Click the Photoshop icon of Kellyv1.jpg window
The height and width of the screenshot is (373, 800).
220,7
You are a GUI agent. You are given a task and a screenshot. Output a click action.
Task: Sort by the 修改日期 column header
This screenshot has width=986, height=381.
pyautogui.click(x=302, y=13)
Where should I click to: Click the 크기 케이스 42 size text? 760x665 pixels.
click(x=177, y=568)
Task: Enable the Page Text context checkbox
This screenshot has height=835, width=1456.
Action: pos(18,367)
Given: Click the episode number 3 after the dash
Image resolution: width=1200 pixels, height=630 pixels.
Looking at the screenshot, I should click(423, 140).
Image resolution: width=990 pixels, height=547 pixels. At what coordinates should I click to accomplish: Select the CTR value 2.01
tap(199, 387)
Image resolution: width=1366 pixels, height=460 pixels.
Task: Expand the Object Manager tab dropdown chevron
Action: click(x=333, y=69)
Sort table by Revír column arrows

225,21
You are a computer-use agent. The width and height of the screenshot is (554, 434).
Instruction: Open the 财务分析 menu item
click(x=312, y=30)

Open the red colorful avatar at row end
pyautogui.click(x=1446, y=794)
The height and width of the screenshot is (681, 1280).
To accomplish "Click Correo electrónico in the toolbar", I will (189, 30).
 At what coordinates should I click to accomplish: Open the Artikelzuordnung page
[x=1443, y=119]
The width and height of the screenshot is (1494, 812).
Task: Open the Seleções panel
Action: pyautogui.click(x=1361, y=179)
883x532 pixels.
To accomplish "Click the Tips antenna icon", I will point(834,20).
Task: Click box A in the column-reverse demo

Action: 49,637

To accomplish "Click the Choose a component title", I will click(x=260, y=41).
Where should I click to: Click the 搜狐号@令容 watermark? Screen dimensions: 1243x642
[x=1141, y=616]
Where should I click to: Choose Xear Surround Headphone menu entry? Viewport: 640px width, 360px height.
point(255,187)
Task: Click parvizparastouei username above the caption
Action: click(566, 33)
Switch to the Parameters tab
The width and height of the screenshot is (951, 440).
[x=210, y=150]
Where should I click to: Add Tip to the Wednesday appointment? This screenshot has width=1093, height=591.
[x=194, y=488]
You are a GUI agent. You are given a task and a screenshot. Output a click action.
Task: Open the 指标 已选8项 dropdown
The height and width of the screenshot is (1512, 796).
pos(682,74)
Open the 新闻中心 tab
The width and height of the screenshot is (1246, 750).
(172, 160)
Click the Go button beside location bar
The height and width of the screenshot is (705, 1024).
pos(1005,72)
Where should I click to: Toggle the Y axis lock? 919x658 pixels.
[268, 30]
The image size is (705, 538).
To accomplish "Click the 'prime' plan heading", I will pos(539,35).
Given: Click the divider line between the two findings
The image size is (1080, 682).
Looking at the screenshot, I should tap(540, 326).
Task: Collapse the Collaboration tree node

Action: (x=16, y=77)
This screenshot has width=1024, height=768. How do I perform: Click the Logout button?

▬▬▬▬▬▬▬▬▬▬

### WHAT IS EXPECTED
All entries are to be output exactly as they stand.

### RESULT OF THE EXERCISE
Click the Photoshop icon of Kellyv1.jpg window
The height and width of the screenshot is (373, 800).
220,7
You are a GUI agent. You are given a task and a screenshot. Output a click action.
Task: Sort by the 修改日期 column header
This screenshot has width=986, height=381.
pyautogui.click(x=302, y=13)
Where should I click to: Click the 크기 케이스 42 size text? 760x665 pixels.
click(x=177, y=568)
Task: Enable the Page Text context checkbox
This screenshot has height=835, width=1456.
Action: pos(18,367)
Given: Click the episode number 3 after the dash
Image resolution: width=1200 pixels, height=630 pixels.
Looking at the screenshot, I should click(423, 140).
Image resolution: width=990 pixels, height=547 pixels. At what coordinates should I click to accomplish: Select the CTR value 2.01
tap(199, 387)
Image resolution: width=1366 pixels, height=460 pixels.
Task: Expand the Object Manager tab dropdown chevron
Action: click(x=333, y=69)
Sort table by Revír column arrows

225,21
You are a computer-use agent. The width and height of the screenshot is (554, 434).
Instruction: Open the 财务分析 menu item
click(x=312, y=30)

Open the red colorful avatar at row end
pyautogui.click(x=1446, y=794)
The height and width of the screenshot is (681, 1280).
To accomplish "Click Correo electrónico in the toolbar", I will (189, 30).
 At what coordinates should I click to accomplish: Open the Artikelzuordnung page
[x=1443, y=119]
The width and height of the screenshot is (1494, 812).
Task: Open the Seleções panel
Action: pyautogui.click(x=1361, y=179)
883x532 pixels.
To accomplish "Click the Tips antenna icon", I will point(834,20).
Task: Click box A in the column-reverse demo

Action: 49,637

To accomplish "Click the Choose a component title", I will click(x=260, y=41).
Where should I click to: Click the 搜狐号@令容 watermark? Screen dimensions: 1243x642
[x=1141, y=616]
Where should I click to: Choose Xear Surround Headphone menu entry? Viewport: 640px width, 360px height.
point(255,187)
Task: Click parvizparastouei username above the caption
Action: click(566, 33)
Switch to the Parameters tab
The width and height of the screenshot is (951, 440).
[x=210, y=150]
Where should I click to: Add Tip to the Wednesday appointment? This screenshot has width=1093, height=591.
[x=194, y=488]
You are a GUI agent. You are given a task and a screenshot. Output a click action.
Task: Open the 指标 已选8项 dropdown
The height and width of the screenshot is (1512, 796).
pos(682,74)
Open the 新闻中心 tab
The width and height of the screenshot is (1246, 750).
(172, 160)
Click the Go button beside location bar
The height and width of the screenshot is (705, 1024).
pos(1005,72)
Where should I click to: Toggle the Y axis lock? 919x658 pixels.
[268, 30]
The image size is (705, 538).
To accomplish "Click the 'prime' plan heading", I will pos(539,35).
Given: Click the divider line between the two findings
The image size is (1080, 682).
Looking at the screenshot, I should tap(540, 326).
Task: Collapse the Collaboration tree node

Action: (x=16, y=77)
This screenshot has width=1024, height=768. How do I perform: Click the Logout button?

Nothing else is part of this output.